EXERCISE OBJECTIVE: Repeat the records below exactly from the line containing "The height and" to the line containing "Where should I click to: Open", taking in both of those lines. Drop the pictures.

Stored data entries:
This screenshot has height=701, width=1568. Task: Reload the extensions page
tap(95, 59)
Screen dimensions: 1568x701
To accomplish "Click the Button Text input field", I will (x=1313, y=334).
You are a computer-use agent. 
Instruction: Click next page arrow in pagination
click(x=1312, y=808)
* * *
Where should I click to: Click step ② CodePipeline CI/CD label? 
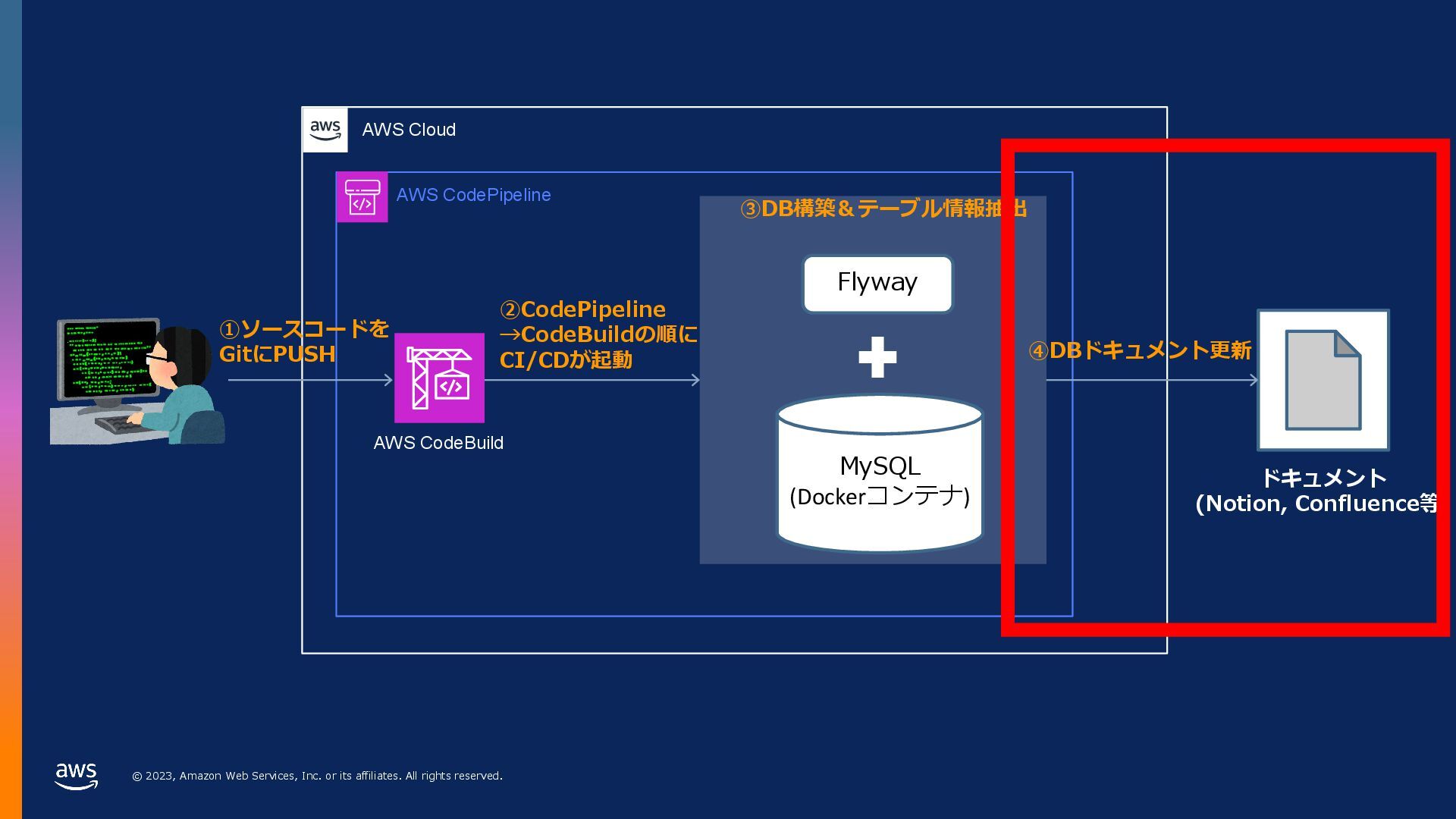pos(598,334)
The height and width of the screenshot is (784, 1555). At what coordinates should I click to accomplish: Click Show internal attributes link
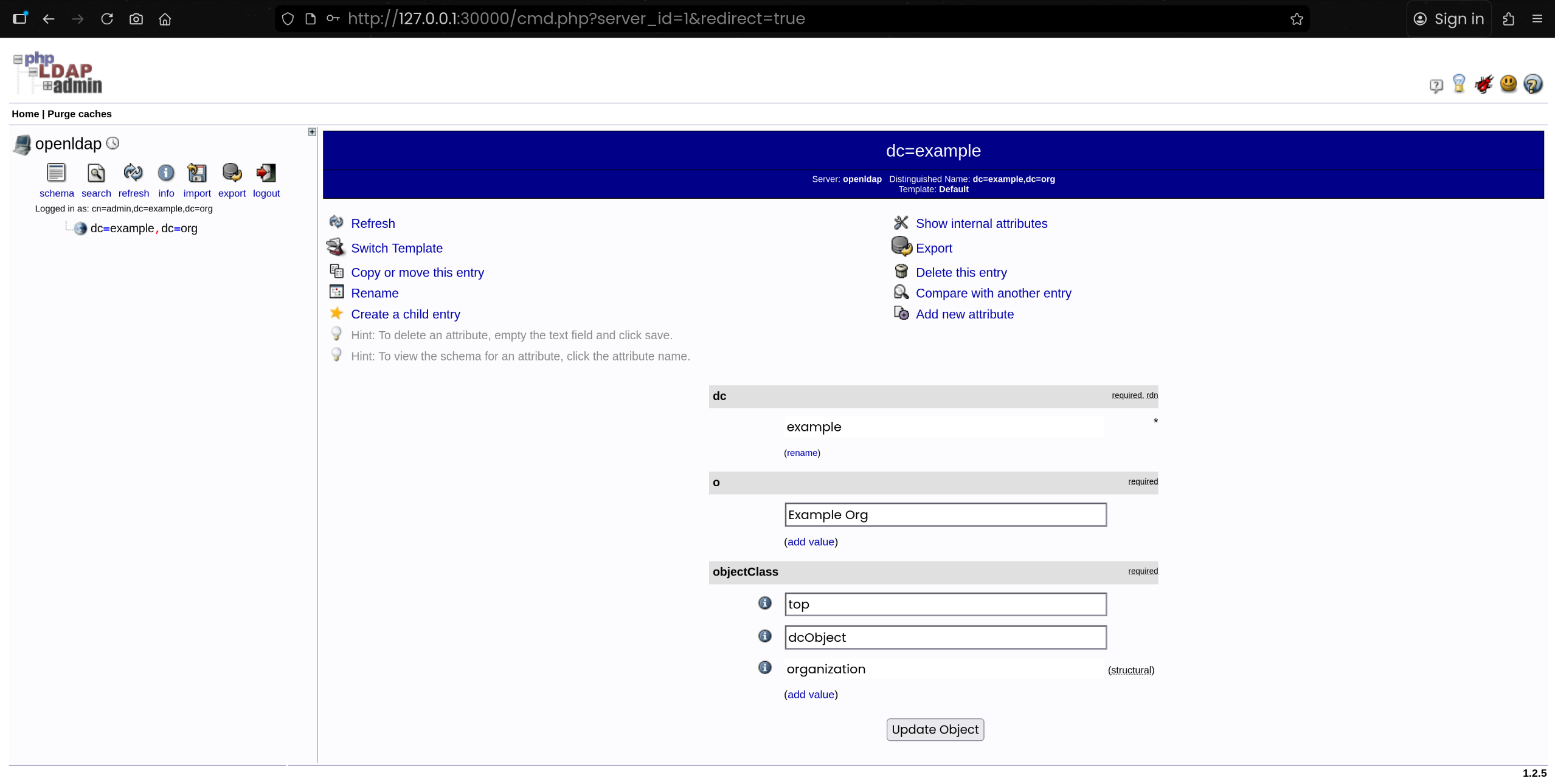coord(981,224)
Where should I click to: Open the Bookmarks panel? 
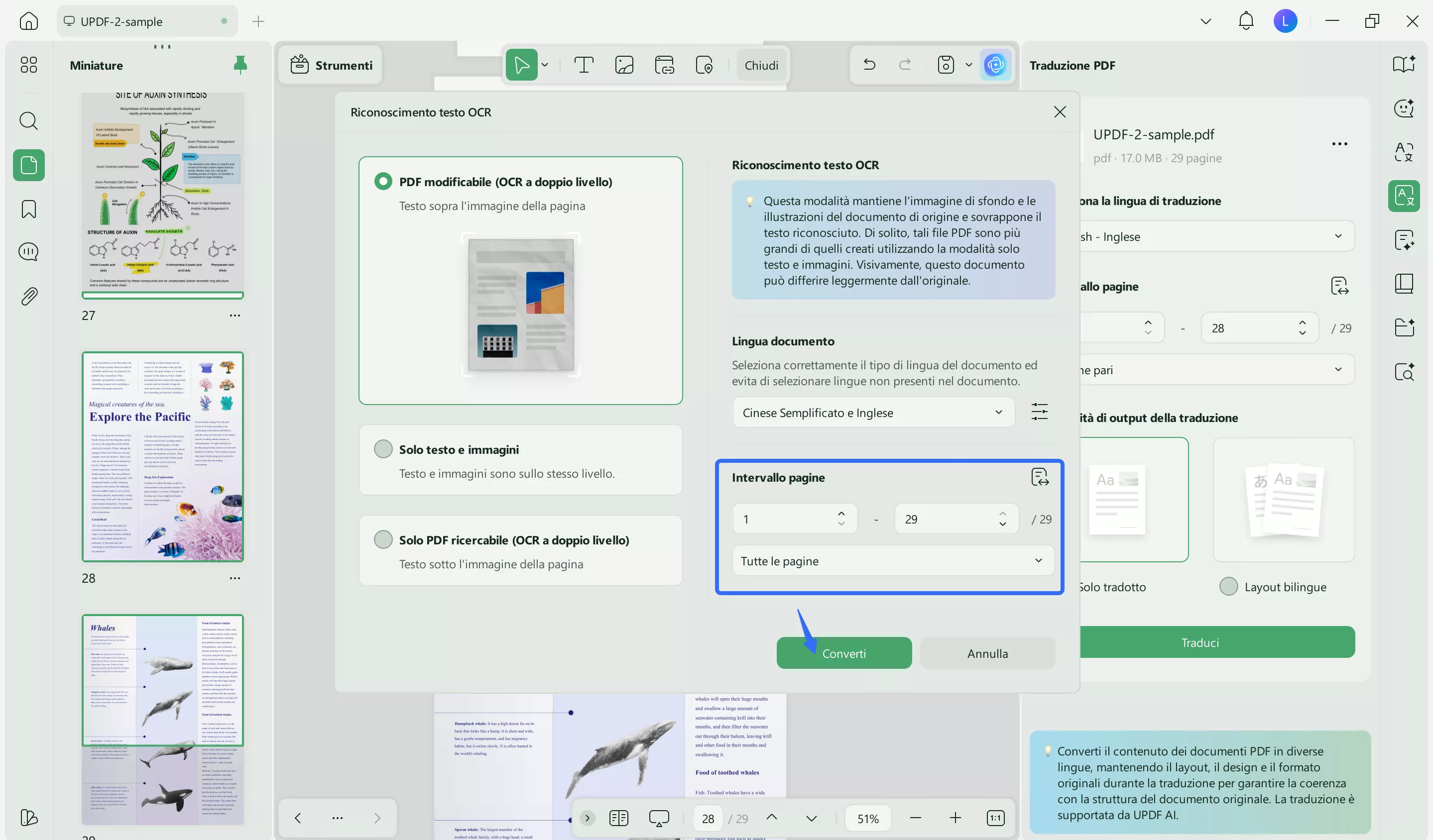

WRITTEN SOLUTION:
The height and width of the screenshot is (784, 1555). At what coordinates should I click to accomplish: Click Show internal attributes link
coord(981,224)
Where should I click to: Open the Bookmarks panel? 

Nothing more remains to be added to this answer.